Source document
§ §

PhoenixKit.Emails.Archiver (phoenix_kit v1.6.16)

View Source

Archive and compress old email tracking data for optimal storage.

Provides comprehensive data lifecycle management for email tracking:

  • Body Compression - Compress full email bodies after configurable time
  • S3 Archival - Move old logs to S3 cold storage
  • Sampling Optimization - Apply sampling to reduce storage load
  • Cleanup Integration - Work with cleanup tasks for complete lifecycle
  • Performance Optimization - Batch operations for large datasets

Storage Optimization Strategy

  1. Recent Data (0-7 days): Full storage with all fields
  2. Medium Data (7-30 days): Compress body_full, keep metadata
  3. Old Data (30-90 days): Archive to S3, keep local summary
  4. Ancient Data (90+ days): Delete after S3 confirmation

Settings Integration

All archival settings stored in phoenix_kit_settings:

  • email_compress_body - Days before compressing bodies (default: 30)

§ §

Collected data
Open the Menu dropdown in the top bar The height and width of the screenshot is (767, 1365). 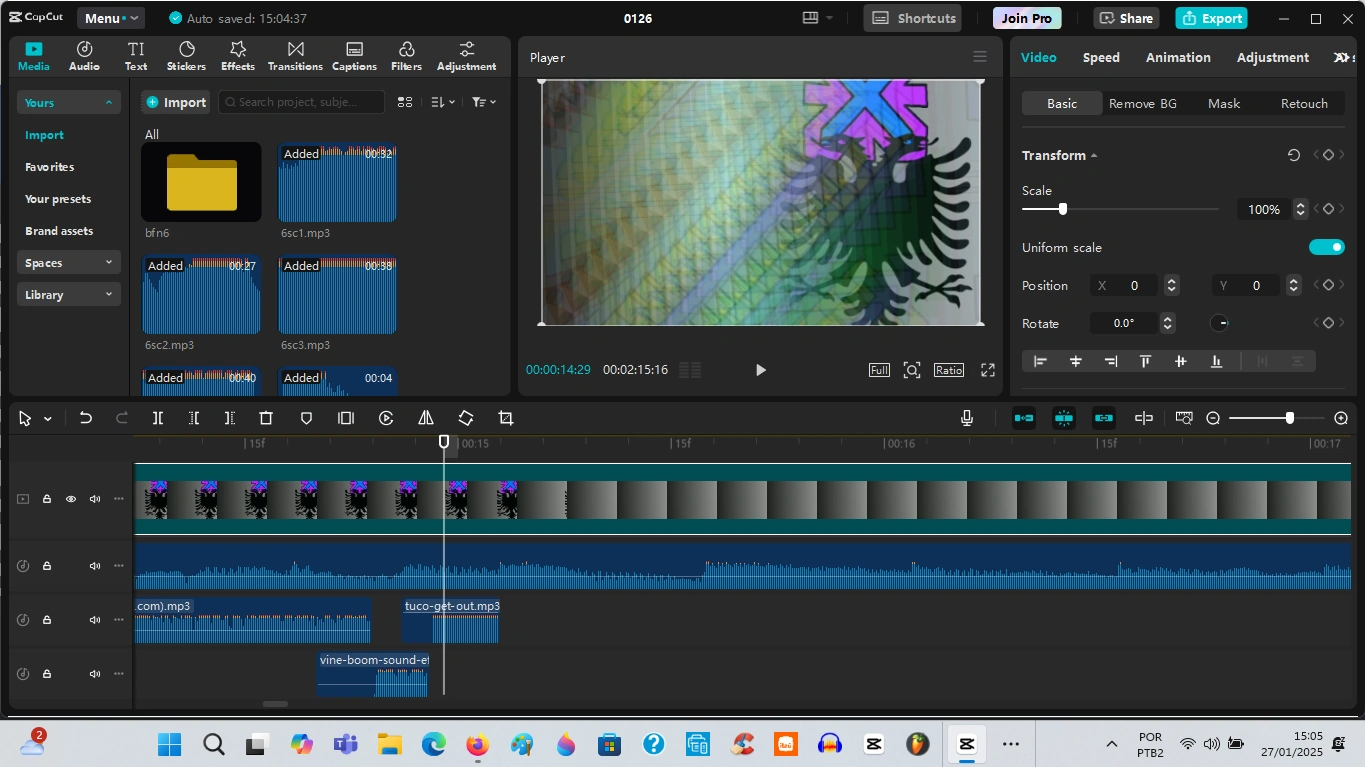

§ §

Required work
**A)** Transcribe the stretch of the email archiver documentation from "1. Recent Data" through "bodies (default: 30)", keeping every word and symbol unchanged.
**B)** According to the email archiver documentation's storage optimization strategy, what happens to Old Data aged 30 to 90 days?

Final answers
**A)**
1. Recent Data (0-7 days): Full storage with all fields
  2. Medium Data (7-30 days): Compress body_full, keep metadata
  3. Old Data (30-90 days): Archive to S3, keep local summary
  4. Ancient Data (90+ days): Delete after S3 confirmation

Settings Integration

All archival settings stored in phoenix_kit_settings:

  • email_compress_body - Days before compressing bodies (default: 30)

**B)** It is archived to S3, and a local summary is kept.